**Brief:** Every entry needs to appear again exactly as written below.

[Saved entries]
===

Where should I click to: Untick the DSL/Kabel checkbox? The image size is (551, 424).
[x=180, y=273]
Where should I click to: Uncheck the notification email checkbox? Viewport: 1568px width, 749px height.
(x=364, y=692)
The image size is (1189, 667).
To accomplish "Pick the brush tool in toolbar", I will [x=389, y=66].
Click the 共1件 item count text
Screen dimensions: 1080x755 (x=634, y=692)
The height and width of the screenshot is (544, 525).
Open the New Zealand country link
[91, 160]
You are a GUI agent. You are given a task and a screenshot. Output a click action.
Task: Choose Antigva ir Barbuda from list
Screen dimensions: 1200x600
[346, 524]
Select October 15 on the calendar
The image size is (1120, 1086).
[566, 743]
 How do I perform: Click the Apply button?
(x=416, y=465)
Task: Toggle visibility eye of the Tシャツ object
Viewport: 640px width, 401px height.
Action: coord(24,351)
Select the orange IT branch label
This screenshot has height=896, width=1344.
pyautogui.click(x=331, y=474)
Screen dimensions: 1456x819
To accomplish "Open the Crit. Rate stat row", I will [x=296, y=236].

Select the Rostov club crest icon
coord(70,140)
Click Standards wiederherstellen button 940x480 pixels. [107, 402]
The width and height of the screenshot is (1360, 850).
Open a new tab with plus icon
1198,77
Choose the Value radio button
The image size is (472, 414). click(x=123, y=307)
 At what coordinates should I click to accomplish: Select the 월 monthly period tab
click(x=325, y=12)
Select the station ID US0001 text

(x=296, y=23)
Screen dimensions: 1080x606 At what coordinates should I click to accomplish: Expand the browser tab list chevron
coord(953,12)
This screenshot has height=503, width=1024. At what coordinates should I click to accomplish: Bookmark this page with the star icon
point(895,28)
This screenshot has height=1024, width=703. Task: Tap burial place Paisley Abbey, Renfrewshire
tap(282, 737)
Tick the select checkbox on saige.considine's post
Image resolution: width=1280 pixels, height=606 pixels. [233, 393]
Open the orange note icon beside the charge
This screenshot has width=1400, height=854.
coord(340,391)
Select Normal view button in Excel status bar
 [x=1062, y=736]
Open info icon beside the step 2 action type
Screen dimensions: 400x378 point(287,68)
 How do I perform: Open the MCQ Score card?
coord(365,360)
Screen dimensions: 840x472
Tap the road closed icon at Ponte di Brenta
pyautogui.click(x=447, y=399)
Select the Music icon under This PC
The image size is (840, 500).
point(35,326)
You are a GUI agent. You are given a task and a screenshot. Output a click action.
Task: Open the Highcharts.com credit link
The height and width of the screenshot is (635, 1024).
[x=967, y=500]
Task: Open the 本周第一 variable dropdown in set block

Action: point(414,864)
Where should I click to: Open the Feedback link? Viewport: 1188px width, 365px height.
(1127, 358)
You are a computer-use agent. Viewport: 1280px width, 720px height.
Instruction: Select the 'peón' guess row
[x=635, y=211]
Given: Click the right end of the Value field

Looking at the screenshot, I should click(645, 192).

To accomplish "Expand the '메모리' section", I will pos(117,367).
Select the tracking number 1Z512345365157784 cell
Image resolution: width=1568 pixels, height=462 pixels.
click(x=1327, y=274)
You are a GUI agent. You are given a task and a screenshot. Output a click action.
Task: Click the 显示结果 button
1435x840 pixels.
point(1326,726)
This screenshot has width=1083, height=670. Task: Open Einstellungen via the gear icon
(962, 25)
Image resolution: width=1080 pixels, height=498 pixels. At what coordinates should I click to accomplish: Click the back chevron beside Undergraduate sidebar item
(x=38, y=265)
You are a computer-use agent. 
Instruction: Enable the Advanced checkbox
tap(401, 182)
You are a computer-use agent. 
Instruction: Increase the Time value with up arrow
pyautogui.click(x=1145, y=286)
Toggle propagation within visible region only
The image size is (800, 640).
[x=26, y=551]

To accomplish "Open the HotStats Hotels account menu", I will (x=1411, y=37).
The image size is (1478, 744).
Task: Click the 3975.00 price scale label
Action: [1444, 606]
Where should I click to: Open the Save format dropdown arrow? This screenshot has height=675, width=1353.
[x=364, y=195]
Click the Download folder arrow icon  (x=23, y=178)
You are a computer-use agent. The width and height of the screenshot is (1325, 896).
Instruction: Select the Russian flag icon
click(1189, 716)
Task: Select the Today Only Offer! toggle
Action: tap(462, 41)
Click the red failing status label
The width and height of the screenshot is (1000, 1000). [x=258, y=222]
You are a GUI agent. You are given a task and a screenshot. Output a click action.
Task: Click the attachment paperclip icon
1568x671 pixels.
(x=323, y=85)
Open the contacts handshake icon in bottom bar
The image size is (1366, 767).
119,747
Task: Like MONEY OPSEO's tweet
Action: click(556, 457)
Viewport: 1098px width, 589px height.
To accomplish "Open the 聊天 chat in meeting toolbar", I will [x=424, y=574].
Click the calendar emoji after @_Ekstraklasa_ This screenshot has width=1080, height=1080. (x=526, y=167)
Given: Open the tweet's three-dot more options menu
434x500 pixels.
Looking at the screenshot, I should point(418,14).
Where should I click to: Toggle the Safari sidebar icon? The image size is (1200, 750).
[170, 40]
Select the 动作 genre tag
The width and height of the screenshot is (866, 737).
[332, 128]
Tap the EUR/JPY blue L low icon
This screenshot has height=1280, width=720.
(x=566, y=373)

===

**Exercise solution:**
Where should I click to: Untick the DSL/Kabel checkbox? The image size is (551, 424).
[x=180, y=273]
Where should I click to: Uncheck the notification email checkbox? Viewport: 1568px width, 749px height.
(x=364, y=692)
The image size is (1189, 667).
To accomplish "Pick the brush tool in toolbar", I will [x=389, y=66].
Click the 共1件 item count text
Screen dimensions: 1080x755 (x=634, y=692)
The height and width of the screenshot is (544, 525).
Open the New Zealand country link
[91, 160]
You are a GUI agent. You are given a task and a screenshot. Output a click action.
Task: Choose Antigva ir Barbuda from list
Screen dimensions: 1200x600
[346, 524]
Select October 15 on the calendar
The image size is (1120, 1086).
[566, 743]
 How do I perform: Click the Apply button?
(x=416, y=465)
Task: Toggle visibility eye of the Tシャツ object
Viewport: 640px width, 401px height.
Action: coord(24,351)
Select the orange IT branch label
This screenshot has height=896, width=1344.
pyautogui.click(x=331, y=474)
Screen dimensions: 1456x819
To accomplish "Open the Crit. Rate stat row", I will [x=296, y=236].

Select the Rostov club crest icon
coord(70,140)
Click Standards wiederherstellen button 940x480 pixels. [107, 402]
The width and height of the screenshot is (1360, 850).
Open a new tab with plus icon
1198,77
Choose the Value radio button
The image size is (472, 414). click(x=123, y=307)
 At what coordinates should I click to accomplish: Select the 월 monthly period tab
click(x=325, y=12)
Select the station ID US0001 text

(x=296, y=23)
Screen dimensions: 1080x606 At what coordinates should I click to accomplish: Expand the browser tab list chevron
coord(953,12)
This screenshot has height=503, width=1024. At what coordinates should I click to accomplish: Bookmark this page with the star icon
point(895,28)
This screenshot has height=1024, width=703. Task: Tap burial place Paisley Abbey, Renfrewshire
tap(282, 737)
Tick the select checkbox on saige.considine's post
Image resolution: width=1280 pixels, height=606 pixels. [233, 393]
Open the orange note icon beside the charge
This screenshot has width=1400, height=854.
coord(340,391)
Select Normal view button in Excel status bar
 [x=1062, y=736]
Open info icon beside the step 2 action type
Screen dimensions: 400x378 point(287,68)
 How do I perform: Open the MCQ Score card?
coord(365,360)
Screen dimensions: 840x472
Tap the road closed icon at Ponte di Brenta
pyautogui.click(x=447, y=399)
Select the Music icon under This PC
The image size is (840, 500).
point(35,326)
You are a GUI agent. You are given a task and a screenshot. Output a click action.
Task: Open the Highcharts.com credit link
The height and width of the screenshot is (635, 1024).
[x=967, y=500]
Task: Open the 本周第一 variable dropdown in set block

Action: point(414,864)
Where should I click to: Open the Feedback link? Viewport: 1188px width, 365px height.
(1127, 358)
You are a computer-use agent. Viewport: 1280px width, 720px height.
Instruction: Select the 'peón' guess row
[x=635, y=211]
Given: Click the right end of the Value field

Looking at the screenshot, I should click(645, 192).

To accomplish "Expand the '메모리' section", I will pos(117,367).
Select the tracking number 1Z512345365157784 cell
Image resolution: width=1568 pixels, height=462 pixels.
click(x=1327, y=274)
You are a GUI agent. You are given a task and a screenshot. Output a click action.
Task: Click the 显示结果 button
1435x840 pixels.
point(1326,726)
This screenshot has width=1083, height=670. Task: Open Einstellungen via the gear icon
(962, 25)
Image resolution: width=1080 pixels, height=498 pixels. At what coordinates should I click to accomplish: Click the back chevron beside Undergraduate sidebar item
(x=38, y=265)
You are a computer-use agent. 
Instruction: Enable the Advanced checkbox
tap(401, 182)
You are a computer-use agent. 
Instruction: Increase the Time value with up arrow
pyautogui.click(x=1145, y=286)
Toggle propagation within visible region only
The image size is (800, 640).
[x=26, y=551]

To accomplish "Open the HotStats Hotels account menu", I will (x=1411, y=37).
The image size is (1478, 744).
Task: Click the 3975.00 price scale label
Action: [1444, 606]
Where should I click to: Open the Save format dropdown arrow? This screenshot has height=675, width=1353.
[x=364, y=195]
Click the Download folder arrow icon  (x=23, y=178)
You are a computer-use agent. The width and height of the screenshot is (1325, 896).
Instruction: Select the Russian flag icon
click(1189, 716)
Task: Select the Today Only Offer! toggle
Action: tap(462, 41)
Click the red failing status label
The width and height of the screenshot is (1000, 1000). [x=258, y=222]
You are a GUI agent. You are given a task and a screenshot. Output a click action.
Task: Click the attachment paperclip icon
1568x671 pixels.
(x=323, y=85)
Open the contacts handshake icon in bottom bar
The image size is (1366, 767).
119,747
Task: Like MONEY OPSEO's tweet
Action: click(556, 457)
Viewport: 1098px width, 589px height.
To accomplish "Open the 聊天 chat in meeting toolbar", I will [x=424, y=574].
Click the calendar emoji after @_Ekstraklasa_ This screenshot has width=1080, height=1080. (x=526, y=167)
Given: Open the tweet's three-dot more options menu
434x500 pixels.
Looking at the screenshot, I should point(418,14).
Where should I click to: Toggle the Safari sidebar icon? The image size is (1200, 750).
[170, 40]
Select the 动作 genre tag
The width and height of the screenshot is (866, 737).
[332, 128]
Tap the EUR/JPY blue L low icon
This screenshot has height=1280, width=720.
(x=566, y=373)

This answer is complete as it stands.